Опять слетелись мухи. За мухами — трясогузка. У самой норы хвостиком дразнит.

Лисята как выскочат — чуть не поймали!

Тут уж и не поймёшь: игра это или охота?

Вот в который раз выскочили — и опять зря. Сбились в кучку. А сверху, с синего неба, нависла тень, заслонила солнце.

Кинулись лисята разом в нору — еле протиснулись.

Это орёл их припугнул.

Видно, ещё молодой орёл, не бывалый. Тоже, наверное, играл — у всех зверят да у птиц все игры в охоту. Только игрушки у всех разные. У одних — мыши, у других — лисята. Играй, да поглядывай!

А удобная это игрушка — мышь. Хочешь, в охоту с ней играй, хочешь — в прятки. А надоело — хап! — и съел.

Пищухин вальс

Пищуха танцевала вальс. Маленькая птичка — носик шильцем, хвостик подпорочкой — кружила на коре толстой ели. Легко два раза прыгала вверх, потом склоняла головку к плечу, касалась носиком ножки и вдруг поворачивалась вокруг себя! Прыжок, склонённая головка, клювик и ножка, быстрый поворот. Раз за разом, круг за кругом, фигура за фигурой. Шуршали по коре тонкие коготки и жёсткие пёрышки. Пищуха неслась в вальсе. Когда видишь никогда до того не виданное, то хочется только смотреть. Но погодя хочется всё понять. Почему пищуха танцует вальс? Птичка эта скрытная и малозаметная. Не мудрено, что танца её никто раньше не замечал. Но что за радость у неё сегодня, отчего она так ловка и быстра, почему так блестит чёрный глазок? Ведь по-вчерашнему светит солнце, ни жарко ни холодно, всё те же вокруг травы и листья.

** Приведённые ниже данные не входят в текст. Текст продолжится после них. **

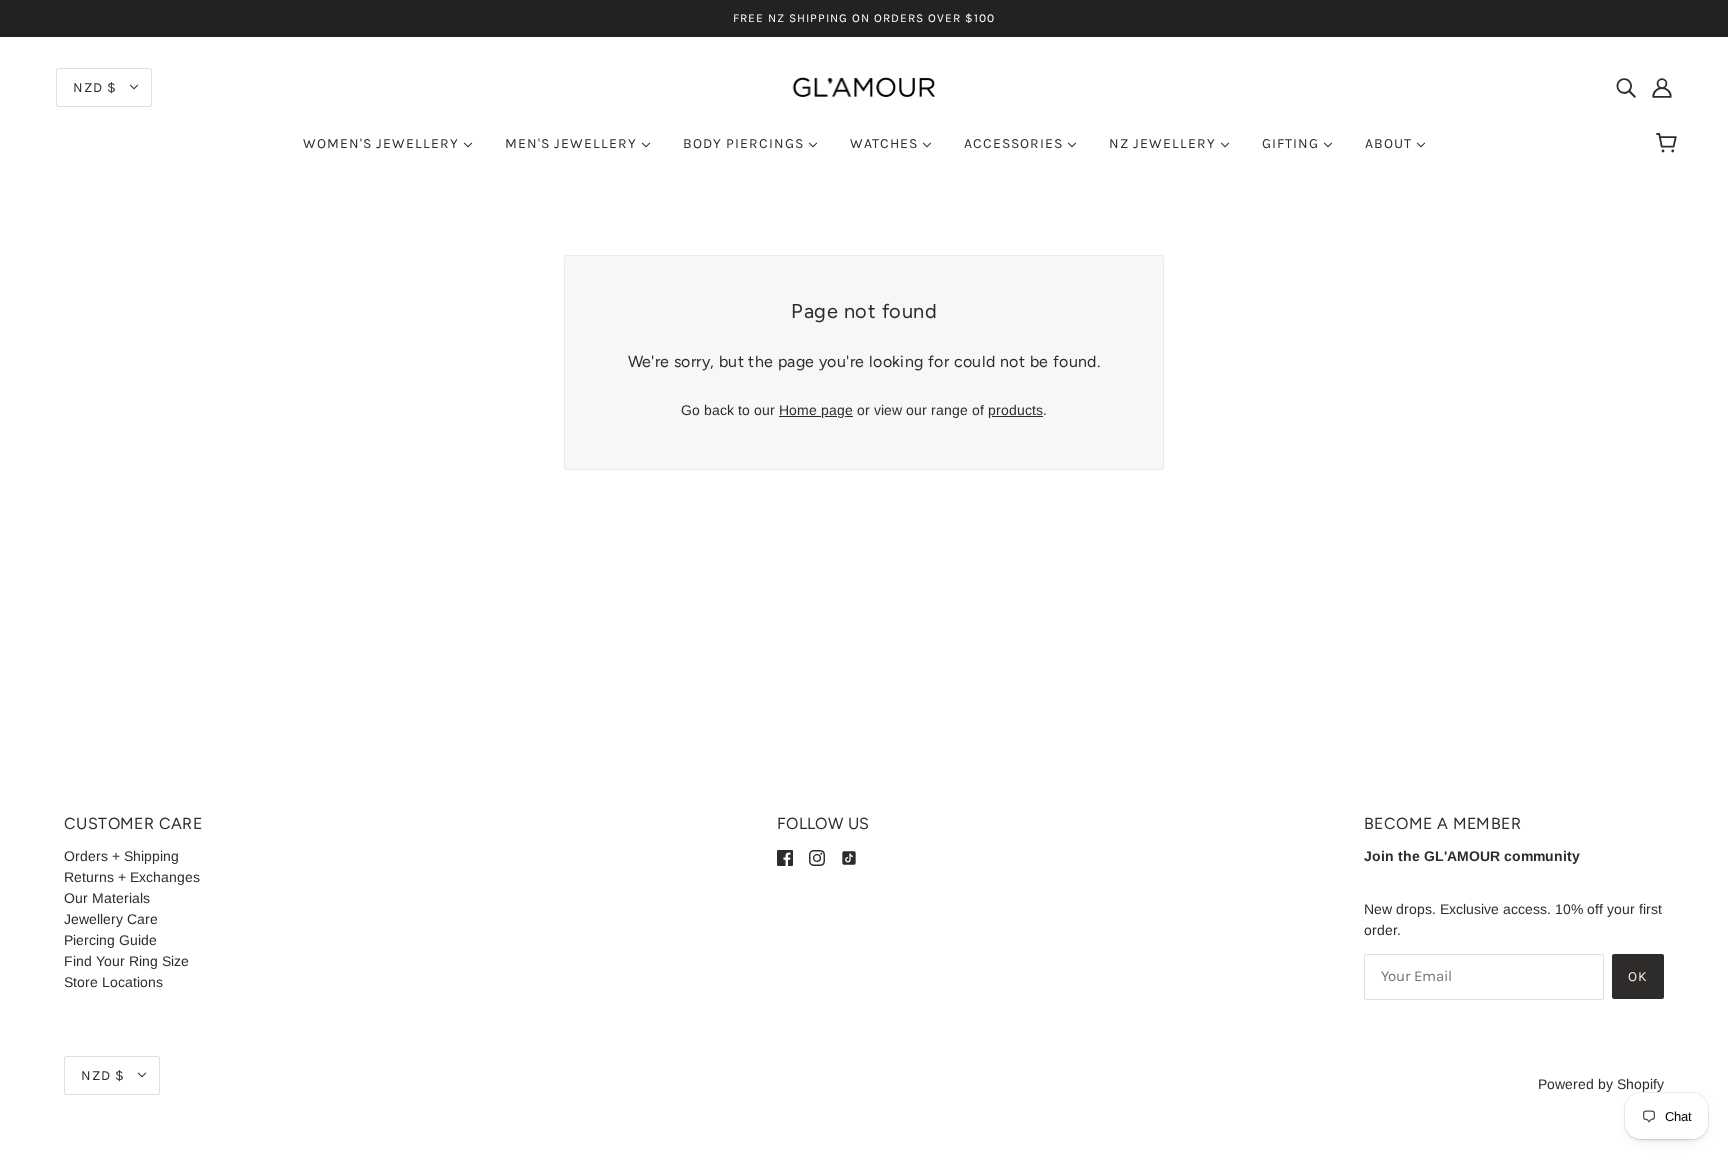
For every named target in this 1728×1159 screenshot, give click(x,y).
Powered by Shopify (1601, 1084)
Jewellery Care (111, 919)
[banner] (864, 86)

Я вглядываюсь в еловый ствол и внизу, у самой земли, вижу узкую тёмную щель. Так и есть: в щели гнездо, в гнезде птенцы! Но не от радости птичка танцует. Пищуха видит меня, и страх сжимает её крохотное сердчишко. И она танцует от страха… Прыжок вперёд, головка к плечу, носик к ноге, быстрый поворот. Раз за разом, поворот за поворотом, фигура за фигурой. Шуршат коготки, блестят глаза. Птичка танцует пищухин вальс — танец страха.

Серьёзная птица

В лесу у болота колония цапель. Каких только цапель нет! Большие и маленькие: белые, серые, рыжие. И дневные, и ночные.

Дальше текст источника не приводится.